## Task list
(a) In the forum posts about credit card interest, how often does the first writer threaten to move a balance to another card?
(b) Write out the forum posts about credit card cash advances, everything from "THere is not" down to "borrower to handle.".
(c) Extend the forum posts about credit card cash advances, picking up right after the last sentence shown.

## Excerpt to read
I’m not sure about you but, I don’t pay ridiculous amt’s of interest. None of my current purchase and balance holding rates exceed 5%. How do I do this? By asking. I always pay on time and every six months I threaten to transfer my balance to another charge card and magically they lower my interest rate.

Re: What do you think of this idea?? - Posted by Bob

Posted by Bob on August 31, 2004 at 09:43:20:

THere is not enough equity in the property to get a HELOC and pay off the cards. It has to be one or the other. I don’t think I would max out all the cards at once with cash advances maybe like 50% of each. And, it would only be for a short time, like 6 months.

I would have to disagree with the CC issuer jacking the rate up just because I took a cash advance. If I don’t pay, yes, but they have no grounds to in any other case. This is why people have limits on cc’s, so they don’t exceed what the company feels would be safe for the borrower to handle.

Re: What do you think of this idea?? - Posted by rehabber

Posted by rehabber on August 31, 2004 at 09:42:28:

Wait, wait just one minute…
Alot of the ‘good’ gurus, like Russ Whitney :slight_smile: , have
their students raise the credit limit on their cards,
then max these cards out with cash advances - right
there, on the phone, while in the guru’s classroom.
Then the guru praises them for a job ‘well done’,
saying something like ‘this is good debt since you’re
using it for real estate’.

Word and element location data
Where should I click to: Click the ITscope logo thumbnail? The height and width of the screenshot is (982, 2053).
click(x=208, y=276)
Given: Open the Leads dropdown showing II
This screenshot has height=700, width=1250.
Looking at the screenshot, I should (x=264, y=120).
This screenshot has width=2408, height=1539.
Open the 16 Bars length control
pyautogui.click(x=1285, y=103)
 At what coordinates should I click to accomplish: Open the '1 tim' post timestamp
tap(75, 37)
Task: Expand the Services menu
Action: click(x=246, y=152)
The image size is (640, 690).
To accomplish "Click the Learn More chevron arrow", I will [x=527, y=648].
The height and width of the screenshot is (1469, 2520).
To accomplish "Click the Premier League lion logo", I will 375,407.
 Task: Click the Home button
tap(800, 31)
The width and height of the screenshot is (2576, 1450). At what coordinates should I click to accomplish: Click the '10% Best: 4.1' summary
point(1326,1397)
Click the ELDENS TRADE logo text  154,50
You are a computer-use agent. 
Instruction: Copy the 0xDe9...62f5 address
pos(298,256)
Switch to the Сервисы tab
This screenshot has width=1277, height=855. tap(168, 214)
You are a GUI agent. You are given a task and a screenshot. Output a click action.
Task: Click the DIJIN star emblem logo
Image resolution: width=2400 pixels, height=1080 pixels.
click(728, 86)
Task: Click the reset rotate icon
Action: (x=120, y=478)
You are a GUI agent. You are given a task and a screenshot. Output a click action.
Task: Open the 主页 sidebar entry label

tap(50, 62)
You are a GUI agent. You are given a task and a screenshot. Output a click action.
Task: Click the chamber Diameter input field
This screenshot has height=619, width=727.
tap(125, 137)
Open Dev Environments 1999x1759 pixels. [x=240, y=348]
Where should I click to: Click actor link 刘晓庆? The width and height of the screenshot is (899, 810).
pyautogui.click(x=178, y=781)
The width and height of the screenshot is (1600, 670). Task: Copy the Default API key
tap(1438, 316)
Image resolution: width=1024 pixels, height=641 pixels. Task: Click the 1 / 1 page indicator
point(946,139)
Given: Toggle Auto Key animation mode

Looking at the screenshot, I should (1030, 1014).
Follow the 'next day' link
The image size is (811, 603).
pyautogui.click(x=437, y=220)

## Answer list
(a) Every six months.

(b)
THere is not enough equity in the property to get a HELOC and pay off the cards. It has to be one or the other. I don’t think I would max out all the cards at once with cash advances maybe like 50% of each. And, it would only be for a short time, like 6 months.

I would have to disagree with the CC issuer jacking the rate up just because I took a cash advance. If I don’t pay, yes, but they have no grounds to in any other case. This is why people have limits on cc’s, so they don’t exceed what the company feels would be safe for the borrower to handle.

(c)
Are you saying these guru’s are wrong and are being
less than honest? :slight_smile:

Re: IT’S A MIRACLE!!! - Posted by Potash

Posted by Potash on September 01, 2004 at 22:10:09:

I responded to that question primarily because I wanted to make a comment on the freakishly bright color and large size of Suzi Orman’s teeth. But I forgot. I bet she glows in the dark.

Re: Why Did You Ask?? - Posted by E.Eka

Posted by E.Eka on August 31, 2004 at 11:22:56:

I’m a man. E is my first name and my last name is EKA. also you never stated in your intial post that credit is good or whatever. If you recall, I compared credit card to mortgage debt. There’s no comparison. All the stuff about 6 months, and 1/2 the limit came after.
Lastly, you want free advice from experienced investors yet you 1. question the answers you receive, and 2. you’re getting free advice.
I’m not saying, pay money or homage or whatever, but you have to admit that the tone of your email came off in a certain way that others reacted the way they did.

You’re on here asking opinions. I offered mine. Credit card debt is bad. Even if used to acquire real estate, unless it’s cashed out early. In my OPINION there are very few ancillary benefits to using credit cards. That’s just my opinion.

Re: What do you think of this idea?? - Posted by E.Eka

Posted by E.Eka on August 31, 2004 at 10:03:44:

Now you’re splitting hairs. You’re right, most things managed well usually work out, but according to your example, I know mortgage debt is usually ALWAYS better than credit card debt. No if ands or buts. You have about $23K in credit card debt, on 3 cards where they are about maxed. Show me how that’s using credit cards correctly? Granted, you used some of the debt to finance real estate, which I’ve done at times, but I usually and promptly pay off the cards as the interest on a HELOC or other line of credit secured by real property is ALWAYS lower than the “teaser” rate a credit card can give me.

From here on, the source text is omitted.